[Dataset Boundary: Start]
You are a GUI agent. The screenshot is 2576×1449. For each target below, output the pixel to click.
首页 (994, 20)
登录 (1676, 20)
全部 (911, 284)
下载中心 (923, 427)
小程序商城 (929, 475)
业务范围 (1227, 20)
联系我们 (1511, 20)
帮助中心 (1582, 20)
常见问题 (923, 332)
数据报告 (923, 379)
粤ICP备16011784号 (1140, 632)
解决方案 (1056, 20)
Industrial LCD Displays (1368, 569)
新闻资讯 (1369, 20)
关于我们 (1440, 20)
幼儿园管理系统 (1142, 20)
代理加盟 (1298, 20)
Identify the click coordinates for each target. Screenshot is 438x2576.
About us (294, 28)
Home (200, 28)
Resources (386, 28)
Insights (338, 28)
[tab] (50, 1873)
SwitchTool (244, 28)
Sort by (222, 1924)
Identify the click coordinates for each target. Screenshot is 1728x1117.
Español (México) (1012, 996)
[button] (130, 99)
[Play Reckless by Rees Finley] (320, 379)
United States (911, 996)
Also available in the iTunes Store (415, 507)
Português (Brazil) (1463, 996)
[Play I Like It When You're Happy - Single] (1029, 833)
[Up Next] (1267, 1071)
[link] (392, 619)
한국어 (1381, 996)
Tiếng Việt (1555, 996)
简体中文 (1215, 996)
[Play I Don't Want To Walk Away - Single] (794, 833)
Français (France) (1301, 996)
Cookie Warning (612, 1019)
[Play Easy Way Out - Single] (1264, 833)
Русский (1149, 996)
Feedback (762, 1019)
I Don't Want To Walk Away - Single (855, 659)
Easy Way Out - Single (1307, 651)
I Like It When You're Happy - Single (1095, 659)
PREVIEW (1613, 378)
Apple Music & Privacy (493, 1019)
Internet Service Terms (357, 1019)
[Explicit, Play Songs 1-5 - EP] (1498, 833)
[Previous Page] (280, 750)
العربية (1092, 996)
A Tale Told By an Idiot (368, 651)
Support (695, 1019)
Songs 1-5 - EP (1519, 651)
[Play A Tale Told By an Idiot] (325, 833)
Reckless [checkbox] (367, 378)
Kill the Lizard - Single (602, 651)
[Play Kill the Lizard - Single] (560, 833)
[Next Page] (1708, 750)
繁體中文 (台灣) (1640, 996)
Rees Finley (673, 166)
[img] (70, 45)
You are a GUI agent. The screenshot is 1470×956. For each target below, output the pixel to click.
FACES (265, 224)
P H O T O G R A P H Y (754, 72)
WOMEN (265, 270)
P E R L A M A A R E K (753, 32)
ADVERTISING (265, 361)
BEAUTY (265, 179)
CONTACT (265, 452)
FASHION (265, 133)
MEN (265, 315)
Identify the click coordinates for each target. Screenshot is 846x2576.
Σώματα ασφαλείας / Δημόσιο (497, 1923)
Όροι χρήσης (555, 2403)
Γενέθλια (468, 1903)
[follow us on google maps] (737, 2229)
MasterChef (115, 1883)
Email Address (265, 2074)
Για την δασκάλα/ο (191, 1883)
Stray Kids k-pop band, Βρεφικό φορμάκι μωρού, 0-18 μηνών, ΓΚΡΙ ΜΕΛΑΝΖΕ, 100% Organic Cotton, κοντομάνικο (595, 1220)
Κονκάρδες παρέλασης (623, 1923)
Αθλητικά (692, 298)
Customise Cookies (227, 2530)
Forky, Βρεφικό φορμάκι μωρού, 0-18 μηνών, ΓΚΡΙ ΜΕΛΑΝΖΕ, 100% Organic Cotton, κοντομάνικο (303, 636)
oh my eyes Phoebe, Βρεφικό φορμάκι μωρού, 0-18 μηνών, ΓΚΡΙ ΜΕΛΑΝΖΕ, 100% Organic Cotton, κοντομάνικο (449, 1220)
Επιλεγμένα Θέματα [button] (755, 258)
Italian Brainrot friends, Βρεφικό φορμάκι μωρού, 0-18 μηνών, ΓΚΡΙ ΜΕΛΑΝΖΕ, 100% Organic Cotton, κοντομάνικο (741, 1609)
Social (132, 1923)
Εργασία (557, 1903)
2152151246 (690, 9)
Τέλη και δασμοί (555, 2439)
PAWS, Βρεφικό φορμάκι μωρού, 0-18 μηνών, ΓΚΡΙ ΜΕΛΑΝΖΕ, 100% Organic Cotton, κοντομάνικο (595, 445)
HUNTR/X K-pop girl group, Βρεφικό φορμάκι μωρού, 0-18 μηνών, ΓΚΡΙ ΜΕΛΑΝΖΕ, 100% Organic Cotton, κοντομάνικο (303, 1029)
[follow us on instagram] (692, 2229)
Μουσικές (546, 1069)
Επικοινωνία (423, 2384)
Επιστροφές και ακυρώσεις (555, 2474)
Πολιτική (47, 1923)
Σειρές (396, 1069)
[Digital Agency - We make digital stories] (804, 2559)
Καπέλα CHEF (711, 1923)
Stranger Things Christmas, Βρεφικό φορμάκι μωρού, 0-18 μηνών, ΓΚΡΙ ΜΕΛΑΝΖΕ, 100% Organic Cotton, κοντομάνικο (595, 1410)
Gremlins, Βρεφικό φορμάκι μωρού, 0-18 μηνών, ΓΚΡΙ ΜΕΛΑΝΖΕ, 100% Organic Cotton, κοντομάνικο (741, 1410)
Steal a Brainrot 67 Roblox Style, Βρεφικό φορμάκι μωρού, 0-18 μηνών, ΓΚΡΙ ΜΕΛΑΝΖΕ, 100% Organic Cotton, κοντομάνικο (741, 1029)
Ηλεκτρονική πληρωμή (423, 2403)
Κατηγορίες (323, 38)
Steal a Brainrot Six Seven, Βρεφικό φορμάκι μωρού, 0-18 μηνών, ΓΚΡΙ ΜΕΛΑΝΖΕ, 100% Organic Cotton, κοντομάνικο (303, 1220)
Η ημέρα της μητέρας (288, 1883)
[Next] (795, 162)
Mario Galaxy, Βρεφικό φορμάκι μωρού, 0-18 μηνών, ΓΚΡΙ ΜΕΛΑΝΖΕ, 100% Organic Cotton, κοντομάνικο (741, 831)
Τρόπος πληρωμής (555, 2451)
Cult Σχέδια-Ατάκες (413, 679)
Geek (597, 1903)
[Dataset Boundary: End]
**Work instructions:** All lines from the opening of the records through the line where "Songs 1-5 - EP (1519, 651)" occurs are to be output verbatim. No other line belongs in the answer.

**Written solution:**
You are a GUI agent. The screenshot is 2576×1449. For each target below, output the pixel to click.
首页 (994, 20)
登录 (1676, 20)
全部 (911, 284)
下载中心 (923, 427)
小程序商城 (929, 475)
业务范围 (1227, 20)
联系我们 (1511, 20)
帮助中心 (1582, 20)
常见问题 (923, 332)
数据报告 (923, 379)
粤ICP备16011784号 (1140, 632)
解决方案 (1056, 20)
Industrial LCD Displays (1368, 569)
新闻资讯 (1369, 20)
关于我们 (1440, 20)
幼儿园管理系统 (1142, 20)
代理加盟 (1298, 20)
Identify the click coordinates for each target. Screenshot is 438x2576.
About us (294, 28)
Home (200, 28)
Resources (386, 28)
Insights (338, 28)
[tab] (50, 1873)
SwitchTool (244, 28)
Sort by (222, 1924)
Identify the click coordinates for each target. Screenshot is 1728x1117.
Español (México) (1012, 996)
[button] (130, 99)
[Play Reckless by Rees Finley] (320, 379)
United States (911, 996)
Also available in the iTunes Store (415, 507)
Português (Brazil) (1463, 996)
[Play I Like It When You're Happy - Single] (1029, 833)
[Up Next] (1267, 1071)
[link] (392, 619)
한국어 (1381, 996)
Tiếng Việt (1555, 996)
简体中文 (1215, 996)
[Play I Don't Want To Walk Away - Single] (794, 833)
Français (France) (1301, 996)
Cookie Warning (612, 1019)
[Play Easy Way Out - Single] (1264, 833)
Русский (1149, 996)
Feedback (762, 1019)
I Don't Want To Walk Away - Single (855, 659)
Easy Way Out - Single (1307, 651)
I Like It When You're Happy - Single (1095, 659)
PREVIEW (1613, 378)
Apple Music & Privacy (493, 1019)
Internet Service Terms (357, 1019)
[Explicit, Play Songs 1-5 - EP] (1498, 833)
[Previous Page] (280, 750)
العربية (1092, 996)
A Tale Told By an Idiot (368, 651)
Support (695, 1019)
Songs 1-5 - EP (1519, 651)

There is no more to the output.